Blanchard, during the performance of his field work,
located remnants of a wire fence running along the line
which he determined to be the northern line of Edgewater.
14. The Defendants introduced a map by Mr. Blanchard
dated July 9, 2016 (Defendants’ Exhibit 21, herein the
“Blanchard Map”), showing the findings of his survey and
illustrating his testimony and opinions as to the location of
the boundary-line between Lots 4 and 5 of Edgewater
Subdivision, as well as the boundary-line between the
Defendants’ tract to the north described in Deed Book
5788, at Page 1866, of the New Hanover County Registry,
and Plaintiff’s tract to the south described in Deed Book
1243, at Page 769, of the New Hanover County Registry.

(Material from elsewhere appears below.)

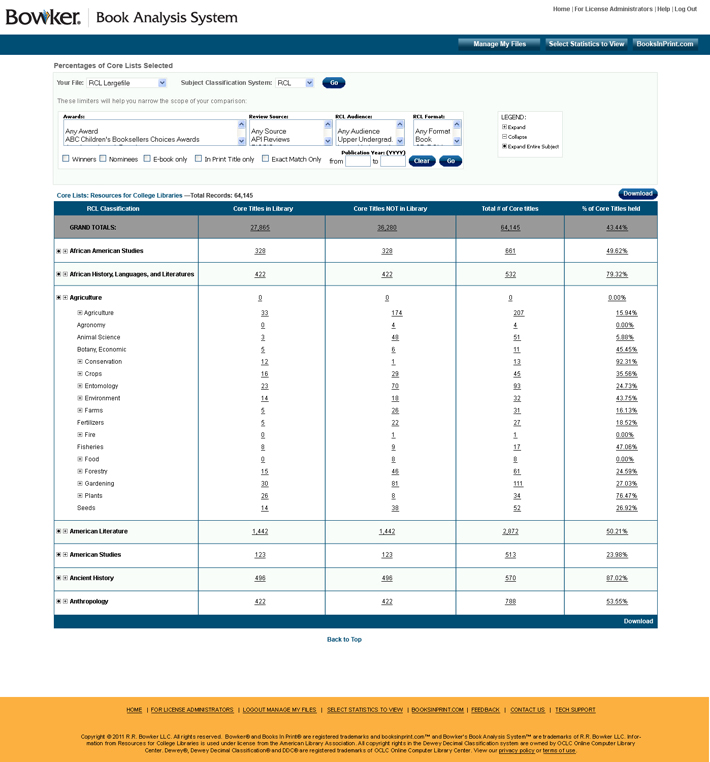Collapse the Agriculture subject tree
This screenshot has width=710, height=762.
click(66, 298)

15. George Losak, registered land surveyor, prepared a
map for “The William Lyon Company” dated December 30,
1982, recorded in February 10, 1983 and in Map Book 21,
at Page 63, of the New Hanover County Registry (the
“Losak Survey”) showing or purporting to show the
property later purchased by Plaintiff.
16. In August 1983, Mr. Losak prepared a second map of
the property for “The Grace Pittman Trust” which was
recorded on September 7, 1983 in Map Book 22, at Page 20,
of the New Hanover County Registry. The purpose of this
map was to correct errors contained in the Losak Survey.
17. Plaintiff’s deed dated December 21, 1983 and recorded
on January 16, 1984 referred to the Losak Survey, recorded
in Map Book 21, at Page 63, of the New Hanover County
Registry.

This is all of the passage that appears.